Concrete for roads and driveways

Concrete can be used to build roads

Concrete is becoming a more popular choice for civil engineers and road builders. Previously, asphalt was the favoured material for building roads but concrete has some unique qualities and benefits that make it a good choice. The three main benefits of using concrete to build roads and driveways are its strength, durability and sustainability.

Another major reason why concrete is becoming a popular road material is its cost-effectiveness over the long-term. Concrete roads will cost a similar price to tar roads, but they will need less maintenance and are less susceptible to potholes over a long period of time. Concrete is a good investment for roads, driveways and parking lots. 

Benefits of concrete for roads and driveways

1. Strength

On average, a road will last between 20 and 25 years before it needs to be completely resurfaced. Roads often need major repairs within the first seven years of their life. Concrete, on the other hand, is a much stronger building material. Concrete roads can last up to 50 years before needing major repairs.

This is due to the strength of concrete. These roads often outlast their initial lifespan. Concrete is designed to last long and withstand lots of wear and tear. This is important for road that need to support heavy vehicles and the friction of rubber tyres.

2. Durability

This brings us to our next point; concrete is durable enough to withstand years of punishment from daily traffic. It is a highly durable material that does not crack or crumble under the weight of vehicles. Concrete can also withstand rain and hot weather, which means fewer potholes.

Concrete has the ability to spread the weight of traffic evenly, which minimises the pressure on the internal structures of the road. Normal roads cannot do this as easily, which is why they are less durable and more susceptible to cracks and potholes. This leads to earlier repair and maintenance needs for normal roads.

3. Sustainability

Concrete is highly sustainable and 100% recyclable. Old concrete structures can be broken down into rubble, which is then reused on new building sites. Concrete is the most widely-recycled construction material. It is also environmentally-friendly, for a number of reasons.

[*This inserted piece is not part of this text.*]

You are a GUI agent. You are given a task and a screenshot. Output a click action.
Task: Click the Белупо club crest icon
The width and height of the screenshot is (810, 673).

Concrete roads have a light grey colour which is highly reflective. Unlike black road surfaces, concrete roads reflect the sun’s radiation which helps to cool the surface temperature of the road. This is better for vehicle tyres and surrounding buildings – it helps to keep cities and towns cool. Concrete is also manufactured from recyclable natural materials, such as fly ash from coal-fired power stations.

4. Affordability

Concrete is an affordable building material – that is why it is so popular. During its lifetime, a concrete road will cost the government and taxpayer less to maintain and use.

These reasons highlight why concrete is a better building material for roads and pavements. Concrete is relatively inexpensive, but it offers far more advantages over its lifetime. It is strong, durable, sustainable and affordable – ideal for any construction project, including roads.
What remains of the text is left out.